What's new
Van's Air Force

Don't miss anything! Register now for full access to the definitive RV support community.

Use of pull rivets info.

Jef

I'm New Here
:rolleyes: :) I would like to know if anyone has done an rv9 with pull rivets and dimpled skins? I have permission from Vans by e-mail to use pull rivets along with dimpling skins. The type rivet is a MK319BS which has a higher shear and tensile strength also. This rivet can be used to attach all skins. There are no clearence problems also. The reason I pursued this is because there are alot of people who work alone and it just makes the building go easier.As far as looks go the RV 9 would still look like a million bucks. I would like to know if someone has already done this and what folks think of this process. Zenair and Sonex have done well with this process. I think this process should be offered by Vans at least for the RV9. Appreciate all of the comments and suggestions !
 
Last edited:
Tools of the devil

Jef,

MK319-BS rivets are really useful for riveting holes that are hard to get to. However, MK319-BS rivets cost $.22 a piece. My count of the rivets in the wing skin, only, shows about 1500 rivets, that 3000 rivets for both wings. You do the math. Ok, I'll do it, that's about $666 in rivets. Interesting number.

Tracy.
 
Jef,
On my -9 I set 98% of the rivets myself. For the other 2% I had a helper.
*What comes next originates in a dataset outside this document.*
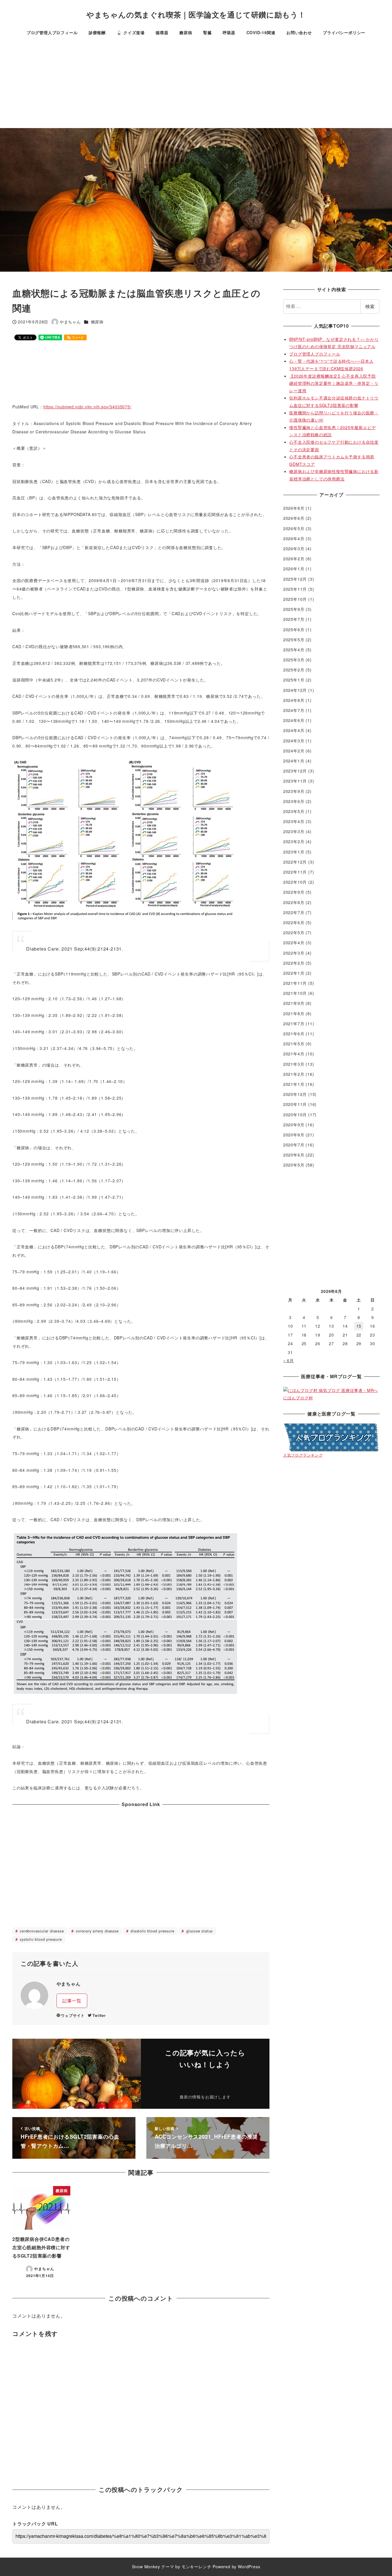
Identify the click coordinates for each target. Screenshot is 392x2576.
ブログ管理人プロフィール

I bet you will be able to find someone who would be happy to help you out, then you can pay them back with a ride when you are finished. :)
 
Having built a zodiac

I can say that solid rivets are a pain in comparison. Note also that Zenair use Avex non structural rivets that are way cheaper than 22c each...Don't ask me how much cus I can't remember but it was pretty cheap.
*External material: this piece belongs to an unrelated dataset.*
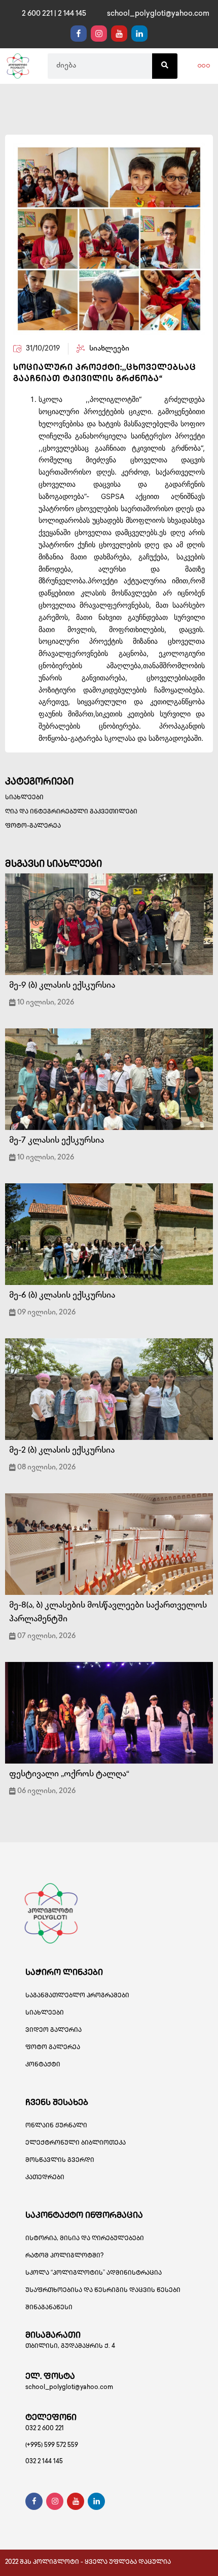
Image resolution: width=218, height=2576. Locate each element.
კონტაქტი (42, 2065)
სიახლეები (24, 798)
of course this all assumes you have a pneumatic rivet puller...For those of you with QB's it made setting the steel pop rivets in the flap brace a non event.

Frank
 
I wouldn't, structure won't be as stiff as bucked rivets. Will look ugly, and the whole resale value thing would SUCK. I wouldn't even consider buying an aircraft that was all pulled rivets. That was the MAIN reason I didn't build a Sonex as my first aircraft.
 
only the lonely

I had very little help and there were times when the help wasn't all that great. There are several areas where I couldn't reach and or access was bad and yes I used some pulled rivets. There are some around the firewall to fuselage skins area, top forward fuselage skin, maybe one or two on horizontal stabilizer skin. Probably about 40-50 overall. Only the experts can find them from the outside. You can do most all of the others by yourself and I would recommend that you buck all that you can reasonably reach. Take my advice knowing that I am a first time (quickbuild) builder with 200+ hours on the airplane. I'm not an engineer, A&P, and have never built anything of consequence other than this airplane. If something falls off in another 1000 hrs., I'll be sure to let ya know. :eek:
 
Jeff,
You have two more alternatives.
#1 Drill and dimple your holes for 1/8" Avex (less expensive) pulled rivets. 1/8" Avex rivets have strength equivilant to 3/32" solid rivets.
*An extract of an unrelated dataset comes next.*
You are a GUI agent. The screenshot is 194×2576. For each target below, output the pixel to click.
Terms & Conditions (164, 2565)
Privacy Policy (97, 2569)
#2 Back rivet using solid rivets where possible and use the pulled rivets you have already suggested in areas where you find it difficult to drive solid rivets.
Back riveting produces cosmetically superior results to all other methods. I find it easier to obtain great looking shop heads. Back riveting allows the person holding the rivet gun (you) to watch as the shop head forms. It also means that your helper need not have any rivet gun or bucking bar skills. A 12 year old can drop a rivet in the hole and place a flat bucking bar on top of the manufactured head.